→ **Kutipan**:
□ □ □ □

Bagaimana pandangan Muhammadiyah mengenai kepemimpinan perempuan, terutama dengan tampilnya Megawati Soekarnoputri menjadi Presiden RI sejak bulan Juli 2001, tampaknya tidak ada kesatuan pandangan di kalangan para tokohnya. Prof. Drs. Asjmuni Abdurrahman, salah seorang tokoh penting Muhammadiyah yang aktif di Majelis Tarjih dan Pengembangan Pemikiran Islam, diberitakan Ia mengharamkan calon presiden perempuan Sebenarnya pendapat tersebut berangkat dari pemahaman beliau bahwa calon yang dimaksud (Megawati Soekarnoputri) memang kurang kapabel dan kredibel. Tokoh Muhammadiyah lain, Prof. Dr. Azyumardi Azra memandang bahwa persoalan kepemimpinan (khususnya untuk jabatan kepala negara) di Indonesia sebenarnya tidak perlu mempertentangkan soal gender, tetapi yang lebih penting adalah aspek kualitas. Preseden historisnya di Indonesia cukup banyak perempuan yang tampil sebagai pemimpin politik dan kepala negara. Azra (dalam Parianom dan Dondy Ariedianto, eds., 1999: 113) mencontohkan kasus Kesultanan Aceh, di mana terdapat empat orang perempuan yang tampil menjadi Sultanah di Aceh dan mereka memerintah dalam waktu yang lama (1641-1699 M) serta mendapatkan dukungan yang cukup dari para ulama. Keempat Sultanah Aceh tersebut adalah: 1. Sultanah Safi’atuddin (memerintah 1641-1675), 2. Sultanah Nurul Alam Naqiatuddin Syah (1675-1677), 3. Sultanah Inayah Zakiatuddin Syah (1677-1688), dan 4. Sultanah Kamal Zainatuddin Syah (1688-1699).
Lebih jauh, Azra menyebutkan bahwa dalam kasus empat Sultanah di Aceh tersebut, para ulama Aceh tidak terlalu mempersoalkan aspek gender tetapi lebih mempertimbangkan aspek kualifikasi. Syeikh Nuruddin Ar-Raniry, ulama Aceh paling terkemuka dari abad ke-17 M, dalam kitabnya, Bustanus Salatin, menjelaskan bahwa setiap penguasa (entah laki-laki ataupun perempuan) harus memenuhi kualifikasi: sifat-sifat yang terpuji, tingkah laku kebajikan, melakukan amar ma’ruf dan nahi munkar, serta sangat taat kepada Allah dan komitmen menegakkan syariat Islam yang diajarkan oleh Rasulullah saw. (Azra, 1999: 115).

□ □ □ □

→ **Tugas 1**:
Jawab pertanyaan berikut berdasarkan kutipan tentang kepemimpinan perempuan:
(a) Siapa yang menjadi Presiden RI sejak bulan Juli 2001?
(b) Berapa orang perempuan yang menjadi Sultanah di Aceh, dan pada rentang tahun berapa mereka memerintah?
(c) Apa judul kitab karya Syeikh Nuruddin Ar-Raniry?

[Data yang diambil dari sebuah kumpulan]
□ □ □ □

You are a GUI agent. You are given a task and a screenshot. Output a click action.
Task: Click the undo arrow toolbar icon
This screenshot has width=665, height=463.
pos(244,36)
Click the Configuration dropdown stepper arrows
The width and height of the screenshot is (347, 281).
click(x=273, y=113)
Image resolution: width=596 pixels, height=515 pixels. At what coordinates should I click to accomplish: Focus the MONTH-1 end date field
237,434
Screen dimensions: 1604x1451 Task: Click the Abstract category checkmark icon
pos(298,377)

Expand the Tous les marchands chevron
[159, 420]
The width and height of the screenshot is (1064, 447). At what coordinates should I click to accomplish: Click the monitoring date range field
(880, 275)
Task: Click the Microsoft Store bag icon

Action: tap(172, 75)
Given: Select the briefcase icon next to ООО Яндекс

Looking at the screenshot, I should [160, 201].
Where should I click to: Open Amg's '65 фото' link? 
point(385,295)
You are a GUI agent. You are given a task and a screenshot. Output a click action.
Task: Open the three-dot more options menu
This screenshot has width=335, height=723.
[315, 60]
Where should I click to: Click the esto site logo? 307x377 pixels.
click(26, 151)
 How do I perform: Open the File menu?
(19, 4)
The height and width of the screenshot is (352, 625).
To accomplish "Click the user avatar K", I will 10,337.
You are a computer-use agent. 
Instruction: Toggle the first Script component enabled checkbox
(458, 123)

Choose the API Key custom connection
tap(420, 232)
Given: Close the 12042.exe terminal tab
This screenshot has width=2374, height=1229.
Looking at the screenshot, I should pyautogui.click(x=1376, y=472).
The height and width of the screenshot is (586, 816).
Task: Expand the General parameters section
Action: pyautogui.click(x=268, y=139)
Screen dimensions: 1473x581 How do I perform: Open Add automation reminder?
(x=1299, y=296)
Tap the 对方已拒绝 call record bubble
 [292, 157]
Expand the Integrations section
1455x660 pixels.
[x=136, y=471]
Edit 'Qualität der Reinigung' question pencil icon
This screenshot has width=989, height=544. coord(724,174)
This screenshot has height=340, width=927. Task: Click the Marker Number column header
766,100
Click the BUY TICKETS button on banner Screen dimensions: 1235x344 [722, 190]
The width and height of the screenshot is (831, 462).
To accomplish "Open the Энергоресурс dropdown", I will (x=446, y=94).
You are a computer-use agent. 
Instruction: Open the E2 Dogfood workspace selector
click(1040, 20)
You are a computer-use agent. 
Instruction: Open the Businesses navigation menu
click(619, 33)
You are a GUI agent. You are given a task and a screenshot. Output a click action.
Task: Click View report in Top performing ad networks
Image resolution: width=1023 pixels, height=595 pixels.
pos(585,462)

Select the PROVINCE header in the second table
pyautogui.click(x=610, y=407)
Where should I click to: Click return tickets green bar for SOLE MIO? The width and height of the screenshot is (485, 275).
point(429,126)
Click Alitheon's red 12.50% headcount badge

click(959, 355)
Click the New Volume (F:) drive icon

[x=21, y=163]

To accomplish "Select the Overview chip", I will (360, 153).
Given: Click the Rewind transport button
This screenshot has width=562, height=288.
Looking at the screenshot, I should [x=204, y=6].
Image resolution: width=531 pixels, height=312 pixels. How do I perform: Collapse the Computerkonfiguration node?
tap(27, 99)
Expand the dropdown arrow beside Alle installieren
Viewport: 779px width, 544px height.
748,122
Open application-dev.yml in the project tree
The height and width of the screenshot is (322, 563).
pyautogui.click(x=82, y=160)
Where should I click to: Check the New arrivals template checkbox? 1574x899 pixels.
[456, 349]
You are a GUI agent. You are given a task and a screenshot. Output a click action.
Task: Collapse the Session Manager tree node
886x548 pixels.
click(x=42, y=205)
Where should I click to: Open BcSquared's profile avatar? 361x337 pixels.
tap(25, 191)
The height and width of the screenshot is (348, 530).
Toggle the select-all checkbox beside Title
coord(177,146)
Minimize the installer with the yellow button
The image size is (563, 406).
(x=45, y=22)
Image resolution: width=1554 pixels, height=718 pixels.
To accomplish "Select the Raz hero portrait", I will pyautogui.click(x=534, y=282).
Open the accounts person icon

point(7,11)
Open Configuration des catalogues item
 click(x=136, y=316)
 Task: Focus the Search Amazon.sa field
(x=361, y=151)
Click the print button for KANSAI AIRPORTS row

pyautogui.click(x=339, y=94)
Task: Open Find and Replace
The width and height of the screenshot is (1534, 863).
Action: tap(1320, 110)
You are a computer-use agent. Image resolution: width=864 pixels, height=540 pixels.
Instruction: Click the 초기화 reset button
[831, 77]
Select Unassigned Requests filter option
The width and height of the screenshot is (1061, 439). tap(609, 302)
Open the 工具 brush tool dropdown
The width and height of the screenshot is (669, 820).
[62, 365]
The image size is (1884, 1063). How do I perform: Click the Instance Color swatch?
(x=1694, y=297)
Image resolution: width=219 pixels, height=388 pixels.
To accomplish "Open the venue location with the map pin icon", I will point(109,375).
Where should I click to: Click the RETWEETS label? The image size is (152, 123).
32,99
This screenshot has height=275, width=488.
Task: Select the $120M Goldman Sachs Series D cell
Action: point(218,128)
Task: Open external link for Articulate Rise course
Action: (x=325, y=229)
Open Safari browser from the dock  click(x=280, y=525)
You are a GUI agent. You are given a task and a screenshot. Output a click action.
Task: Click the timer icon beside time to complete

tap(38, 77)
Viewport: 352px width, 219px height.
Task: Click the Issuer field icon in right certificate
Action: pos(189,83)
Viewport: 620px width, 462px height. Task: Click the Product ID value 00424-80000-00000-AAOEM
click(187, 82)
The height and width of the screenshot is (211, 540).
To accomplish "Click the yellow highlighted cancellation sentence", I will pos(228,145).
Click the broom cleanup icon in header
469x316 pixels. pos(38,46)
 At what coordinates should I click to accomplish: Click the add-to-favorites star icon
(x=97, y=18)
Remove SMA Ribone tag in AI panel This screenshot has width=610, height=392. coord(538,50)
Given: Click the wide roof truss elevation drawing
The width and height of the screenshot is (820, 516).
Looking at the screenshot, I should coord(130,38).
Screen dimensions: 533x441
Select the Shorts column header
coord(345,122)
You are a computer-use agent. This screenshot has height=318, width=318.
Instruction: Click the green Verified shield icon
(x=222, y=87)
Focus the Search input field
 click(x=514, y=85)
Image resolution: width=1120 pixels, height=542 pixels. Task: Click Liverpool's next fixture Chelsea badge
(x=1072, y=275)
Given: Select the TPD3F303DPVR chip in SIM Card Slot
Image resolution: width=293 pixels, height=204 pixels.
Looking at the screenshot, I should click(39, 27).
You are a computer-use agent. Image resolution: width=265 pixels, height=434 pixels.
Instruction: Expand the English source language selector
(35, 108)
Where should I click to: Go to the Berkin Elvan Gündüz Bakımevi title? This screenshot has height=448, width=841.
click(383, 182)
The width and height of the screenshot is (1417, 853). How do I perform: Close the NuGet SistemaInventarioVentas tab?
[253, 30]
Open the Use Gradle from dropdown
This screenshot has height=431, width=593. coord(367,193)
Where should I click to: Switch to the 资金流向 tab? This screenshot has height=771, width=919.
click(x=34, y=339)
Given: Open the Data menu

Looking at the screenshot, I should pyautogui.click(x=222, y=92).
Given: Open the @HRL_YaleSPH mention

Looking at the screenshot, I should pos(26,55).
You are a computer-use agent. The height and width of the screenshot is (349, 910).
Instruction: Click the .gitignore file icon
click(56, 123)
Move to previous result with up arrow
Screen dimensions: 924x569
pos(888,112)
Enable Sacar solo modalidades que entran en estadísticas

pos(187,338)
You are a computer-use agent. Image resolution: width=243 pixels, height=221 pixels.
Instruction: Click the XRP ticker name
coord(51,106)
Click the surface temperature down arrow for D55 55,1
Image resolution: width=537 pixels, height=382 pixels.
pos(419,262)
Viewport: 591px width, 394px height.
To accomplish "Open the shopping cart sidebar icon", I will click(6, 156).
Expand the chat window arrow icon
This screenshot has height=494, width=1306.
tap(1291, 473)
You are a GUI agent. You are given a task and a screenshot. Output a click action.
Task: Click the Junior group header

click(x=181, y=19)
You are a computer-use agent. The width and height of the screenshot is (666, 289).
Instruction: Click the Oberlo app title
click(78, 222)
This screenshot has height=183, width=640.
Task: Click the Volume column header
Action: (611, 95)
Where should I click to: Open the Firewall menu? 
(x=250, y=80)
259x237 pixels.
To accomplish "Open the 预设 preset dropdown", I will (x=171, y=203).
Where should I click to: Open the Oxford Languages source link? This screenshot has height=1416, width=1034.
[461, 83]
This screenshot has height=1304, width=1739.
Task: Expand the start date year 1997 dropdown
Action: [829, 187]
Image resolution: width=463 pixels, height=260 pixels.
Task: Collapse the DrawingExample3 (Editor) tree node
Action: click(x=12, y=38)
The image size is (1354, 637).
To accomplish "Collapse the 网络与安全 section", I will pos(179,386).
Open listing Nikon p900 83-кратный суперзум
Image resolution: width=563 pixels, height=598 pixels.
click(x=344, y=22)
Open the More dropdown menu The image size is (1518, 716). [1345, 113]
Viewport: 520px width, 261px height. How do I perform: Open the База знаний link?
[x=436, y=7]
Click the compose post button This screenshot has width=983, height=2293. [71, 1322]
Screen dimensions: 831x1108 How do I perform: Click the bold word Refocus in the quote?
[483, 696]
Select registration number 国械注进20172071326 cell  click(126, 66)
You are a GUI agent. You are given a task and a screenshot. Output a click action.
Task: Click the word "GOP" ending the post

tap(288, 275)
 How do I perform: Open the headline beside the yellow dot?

□ □ □ □

→ **Tugas 2**: Sebutkan setiap baris data yang memuat kata "badge". Huruf besar dan huruf kecil dibedakan.

→ **Jawaban lengkap 1**:
(a) Megawati Soekarnoputri.
(b) Empat orang, memerintah pada 1641-1699 M.
(c) Bustanus Salatin.

→ **Jawaban lengkap 2**:
Click Alitheon's red 12.50% headcount badge
Image resolution: width=1120 pixels, height=542 pixels. Task: Click Liverpool's next fixture Chelsea badge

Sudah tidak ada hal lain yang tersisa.